TASK DIRECTIONS:
According to the Stream Boundary page, what should be configured before using this Asset?

PROVIDED PASSAGE:
Skip to main content
Version: 1.2.x

Stream Boundary

Purpose

Stream Boundary Asset (Stream Boundary Flow Asset)

The Stream Boundary Controller allows you to split a stream of data into chunks of consecutive streams based on specific conditions. Imagine a continuous stream of data being read from a Kafka topic which you want to turn into individual files. The Stream Boundary Controller allows you to do just that by letting you define the conditions for splitting the stream into chunks. These chunks represent individual streams of their own which can then be subsequently be output to files.

Prerequisites

Before using this Asset, we recommend configuring the Formats you plan to use, first. This will help the Intellisense feature in the mapping configuration to help with the setup.

Configuration

Name & Description

Name & Description (Stream Boundary Flow Asset)

  • Name : Name of the Asset. Spaces are not allowed in the name.

DATASET EXTRACT:
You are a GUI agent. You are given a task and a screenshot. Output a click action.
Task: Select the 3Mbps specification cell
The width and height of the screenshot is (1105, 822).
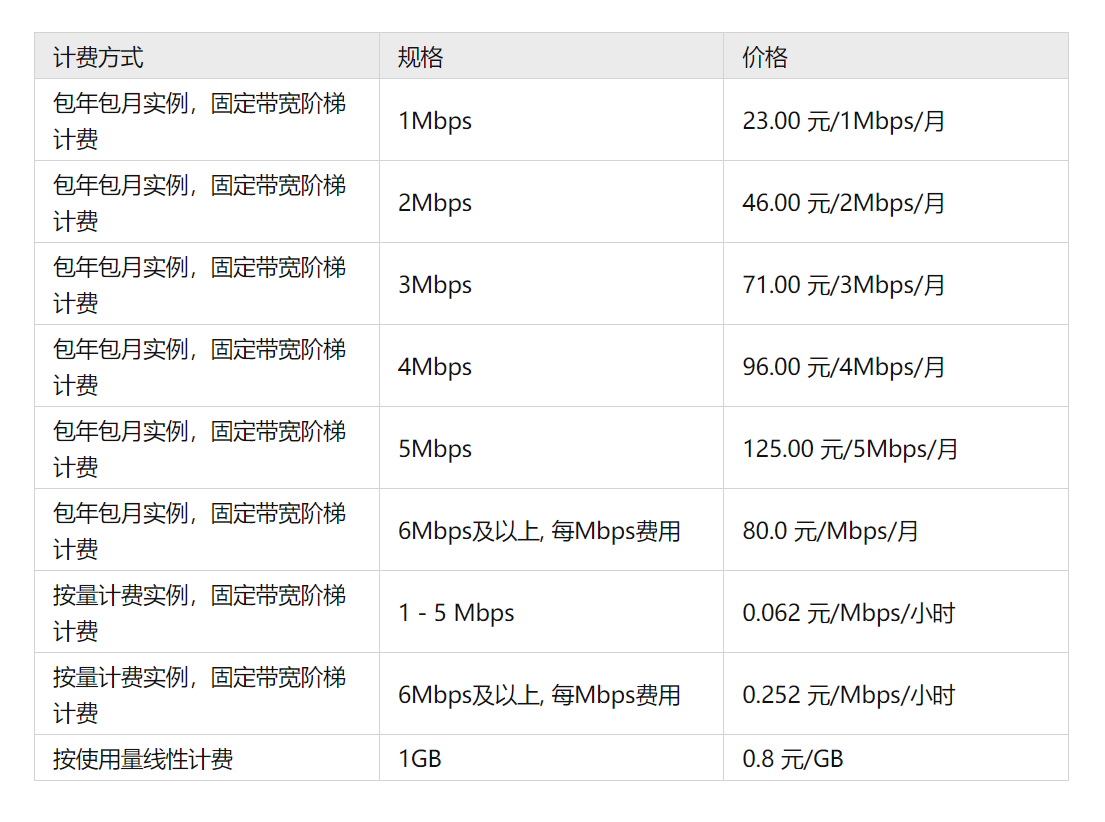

TASK ANSWER:
The Formats you plan to use should be configured first.